Written tasks:
A. According to the passage on the Elgin, Joliet and Eastern Railway, how many ton-miles of revenue freight did the railroad carry in 1970?
B. Please write the next part of the passage on the Elgin, Joliet and Eastern Railway, picking up after its final sentence.

Extract to read:
◇ ◇ ◇ ◇

The Elgin, Joliet and Eastern Railway  was a Class I railroad, operating between Waukegan, Illinois and Gary, Indiana. The railroad served as a link between Class I railroads traveling to and from Chicago, although it operated almost entirely within the city's suburbs, and only entered Chicago where it served the U.S. Steel South Works on the shores of Lake Michigan. Nicknames for the railroad included "The J" and "The Chicago Outer Belt Line". At the end of 1970, the EJ&E operated 164 miles of track and carried 848 million ton-miles of revenue freight in that year alone.

On September 26, 2007, the Canadian National Railway announced that it planned to purchase a majority of the EJ&E, leaving a portion of the line in Indiana to be reorganized as the Gary Railway. The purchase was approved on December 24, 2008, by the U.S. Surface Transportation Board, and the deal was consummated effective February 1, 2009. In the years immediately following the merger, the railroad existed as a subsidiary of Canadian National, and EJ&E locomotives that were repainted into CN colors were sub-lettered for the EJ&E.

◇ ◇ ◇ ◇

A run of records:
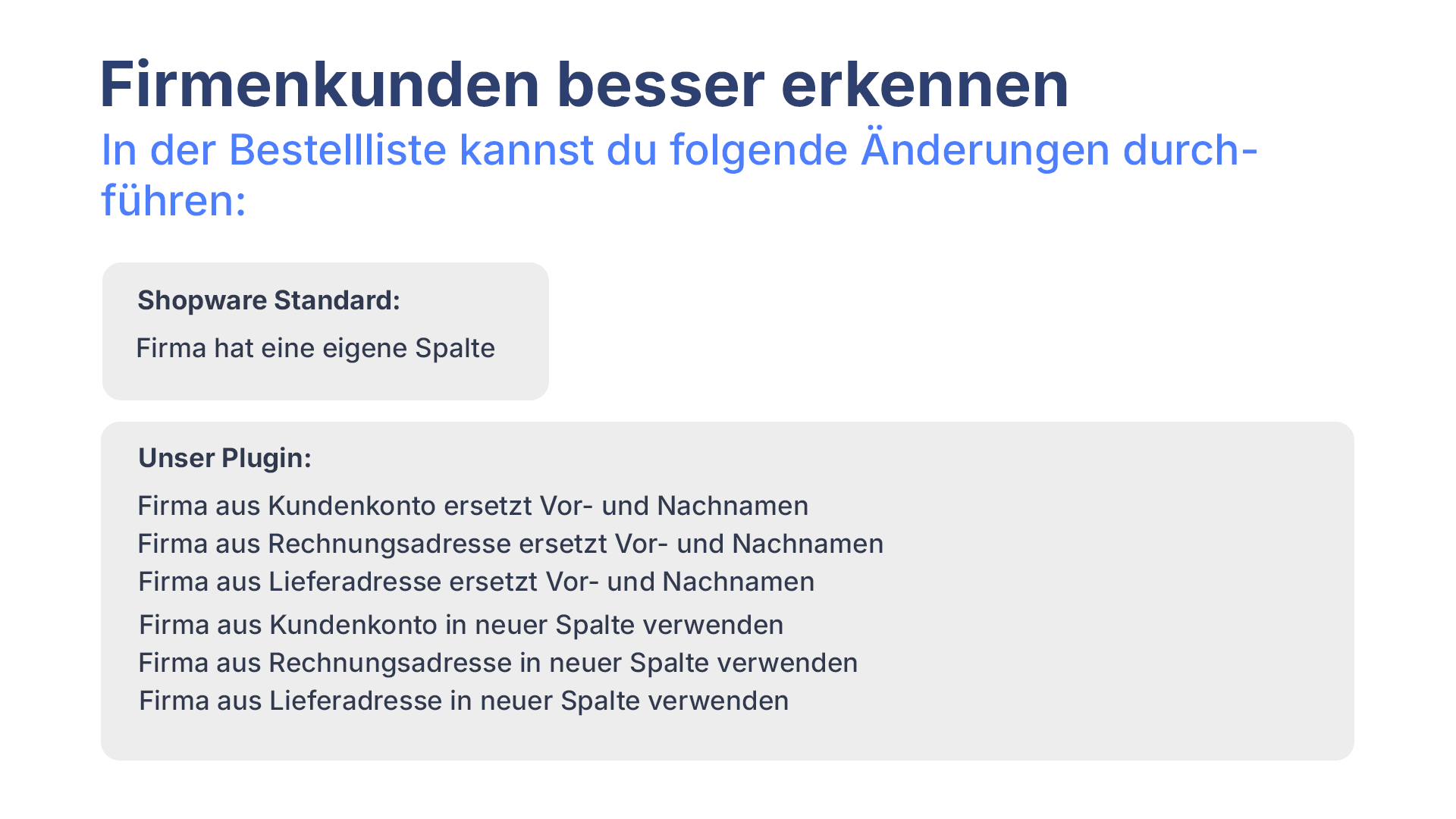Image resolution: width=1456 pixels, height=819 pixels.
Task: Click the wrapped subtitle word "führen:"
Action: (174, 200)
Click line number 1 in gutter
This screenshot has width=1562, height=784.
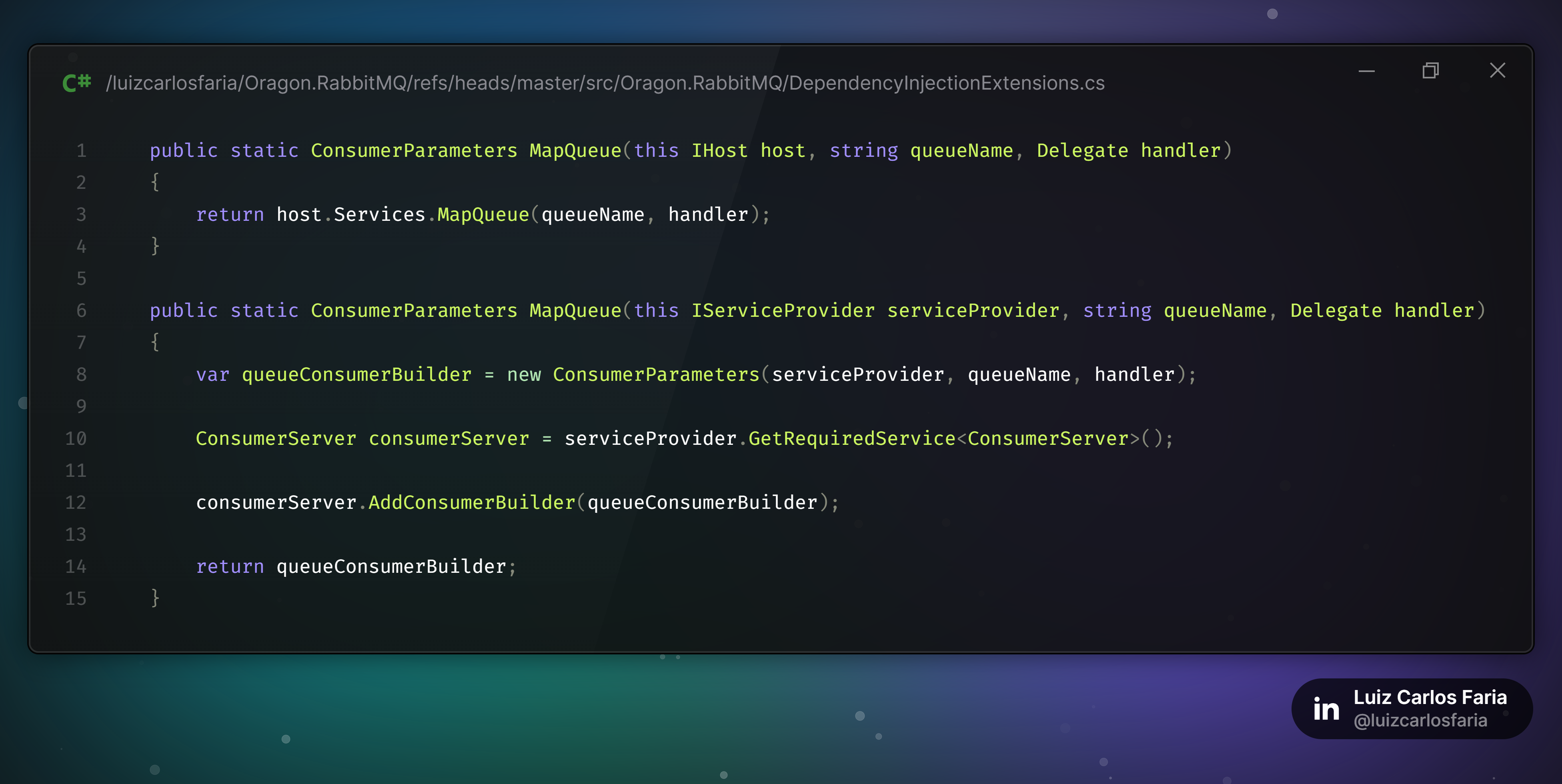point(81,150)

◇ ◇ ◇ ◇

Answers to the exercise:
A. 848 million ton-miles.

B.
On December 31, 2012, Canadian National announced that the merger of the EJ&E into Wisconsin Central Ltd. (Another railroad subsidiary of CN) had been completed, and would take effect the following day. On January 1, 2013, the EJ&E effectively ceased to exist, 124 years to the day it was founded.

History

The Elgin, Joliet and Eastern was created when several local railroads in Illinois and Indiana merged throughout the end of the 19th century.  The systems that would make up the EJ&E included the Joliet, Aurora & Northern Railway (which dates back to 1884) and Elgin, Joliet & Eastern Railway Company of Illinois.  The Elgin, Joliet and Eastern Railway began operations on December 4, 1888, through the merger of these two systems.  After the creation of the modern day EJ&E the railroad expanded by purchasing several other smaller lines including the Waukegan & Southwestern Railway; Gardner, Coal City & Northern Railway; Western Indiana Railroad; and the Chicago, Lake Shore & Eastern Railway.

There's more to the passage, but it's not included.